写真上 自動車エンジン部品の樹脂化が見えてきた。プラスチックメーカーの住友ベークライトは、シリンダーヘッドやシリンダーブロックなどの大型エンジン部品をプラスチックに置き換える開発を進めている。自動車メーカーや部品メーカーに提案し、プラスチック部品の活用領域拡大を狙う。

 住友ベークライトは、熱を加えて固める(熱硬化性)フェノール樹脂を日本で初めて製造したメーカー。熱に強いというフェノール樹脂の特性を活かし、自動車部品では、補機プーリやディスクブレーキピストン、ウォーターポンプなど、上限150~200度C、一時的に300度C以上の環境下で使用される機構部品を得意としていた。

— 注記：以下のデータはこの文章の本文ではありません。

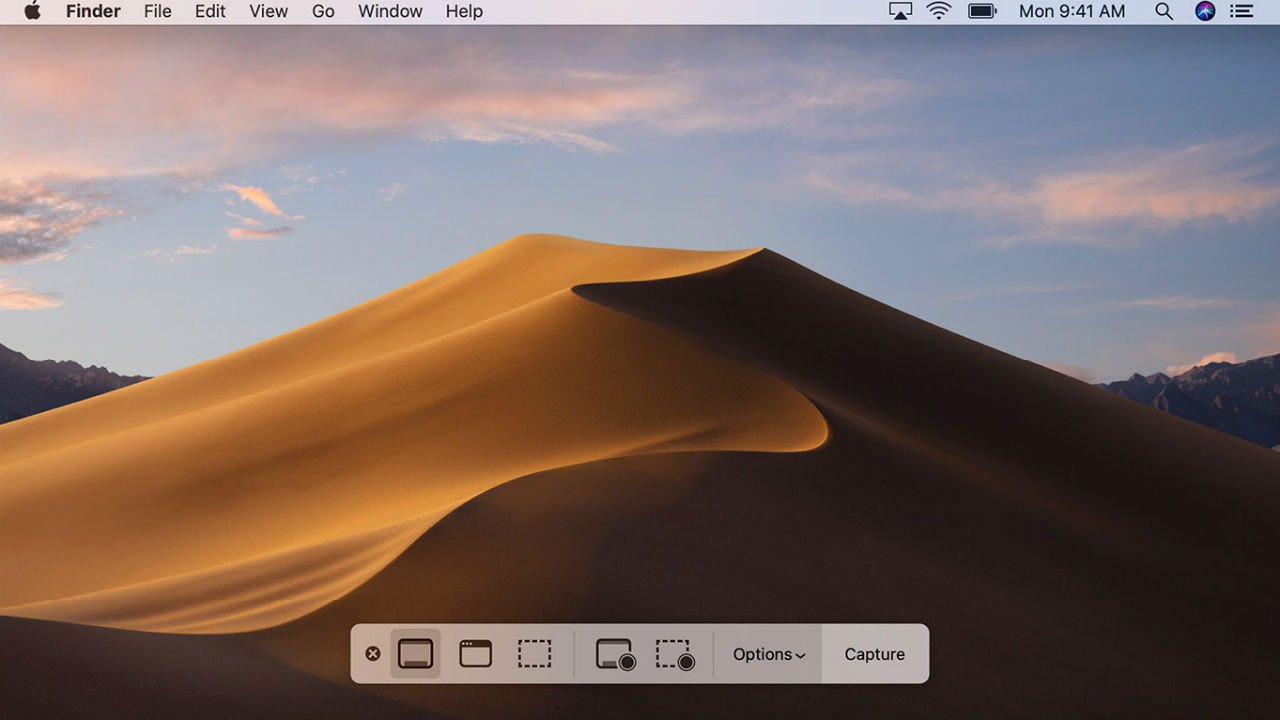Open the Wi-Fi status menu

[938, 12]
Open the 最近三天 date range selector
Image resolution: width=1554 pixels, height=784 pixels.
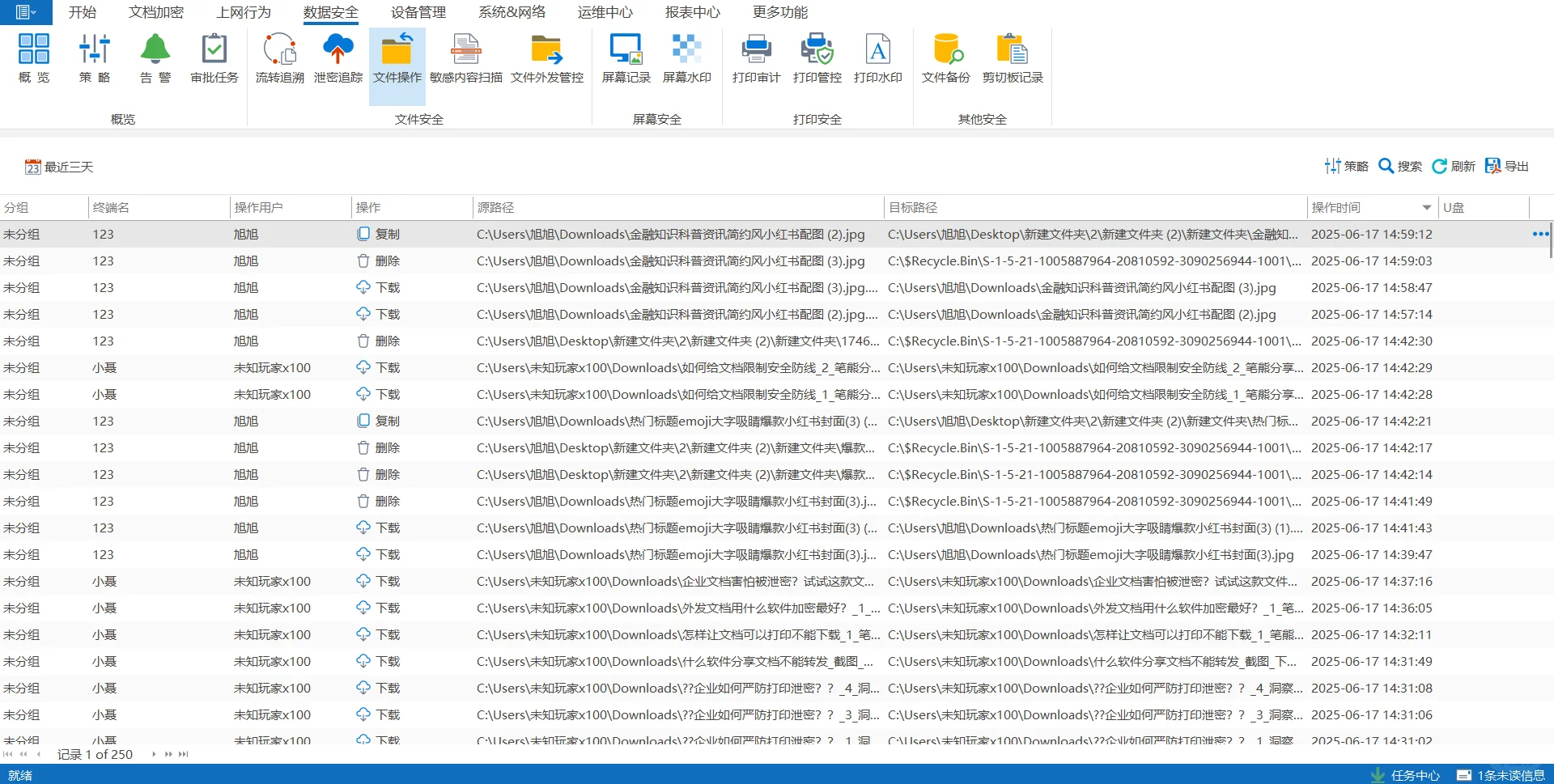coord(58,166)
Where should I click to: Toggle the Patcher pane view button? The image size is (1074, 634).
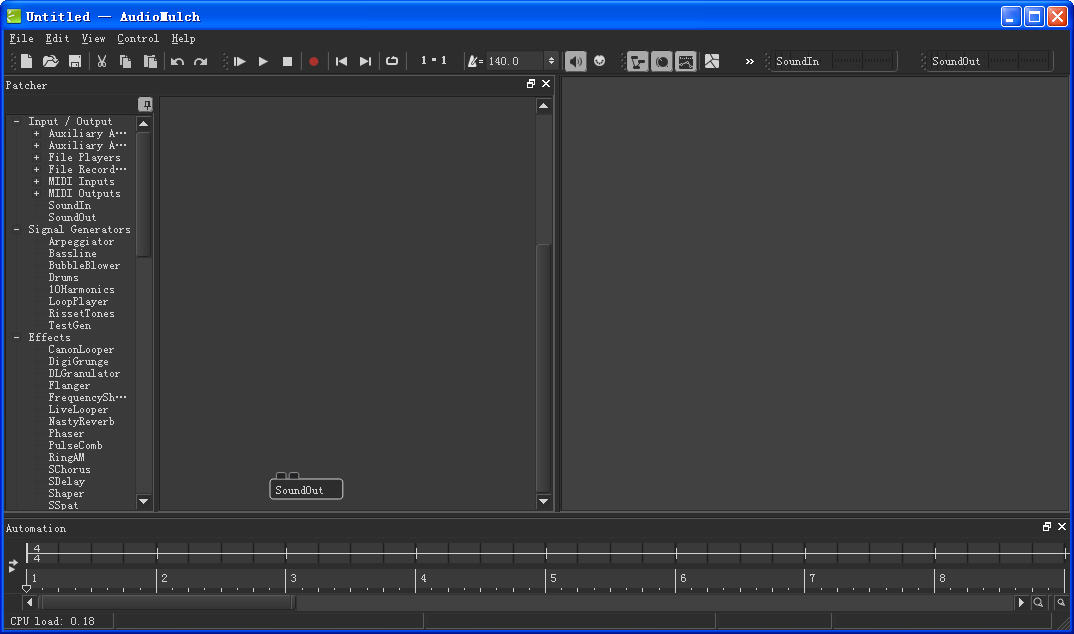click(x=637, y=61)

 ただ、「手のひらサイズの部品はほぼ樹脂化できている」(高機能プラスチック本部の中村伸明担当部長)と、市場性に限界を感じていた。そこで着目したのが、今までは耐熱性や強度、剛性の面で樹脂化は難しいとされてきた、エンジンなどの大型部品だ。

写真下

sbDRIVEデモセンター

 2015年に、二輪エンジンのシリンダーハウジングをアルミニウム合金から樹脂に置き換え、約3割の軽量化を実現(=写真上)。今年1月には、自動車の大型部品樹脂化によるCO2削減コンセプト「sbDRIVE」を世界に発信した。四輪車では、シリンダーヘッドの上部とヘッドカバーの一体式部品を樹脂化。現在、市場投入に向け、自動車メーカーでの試験が最終段階に入っている。中村氏は「将来的にはトランスミッションやブレーキ部品なども樹脂化したい」。

 さらに4月には、ベルギーの工場内に500tの射出成形機と自動成形用のパーツ供給ロボットを備えた「sbDRIVEデモセンター」(=写真下)を開設。自動車メーカーや部品メーカーに樹脂化までの流れと工法を体感してもらう考えだ。

 今後、こうした技術革新によって熱硬化性樹脂のニーズは増加すると見られる。大きな重量を占めるエンジンの軽量化は、燃費向上やCO2削減の効果が大きい。さらに樹脂は振動の減衰性が高く、走行時の騒音や振動の抑制にも効果が期待される。

 また、熱硬化性樹脂は、金型充満直後は粘度が低いため、ガスを抱き込まないようにガスベントを設けるなど、熱可塑性樹脂とは異なった金型ノウハウが求められる。中村氏は、「当社は今後も需要拡大に向けて挑戦し続ける。ぜひ熱硬化性樹脂の金型に取り組む企業が増えてほしい」。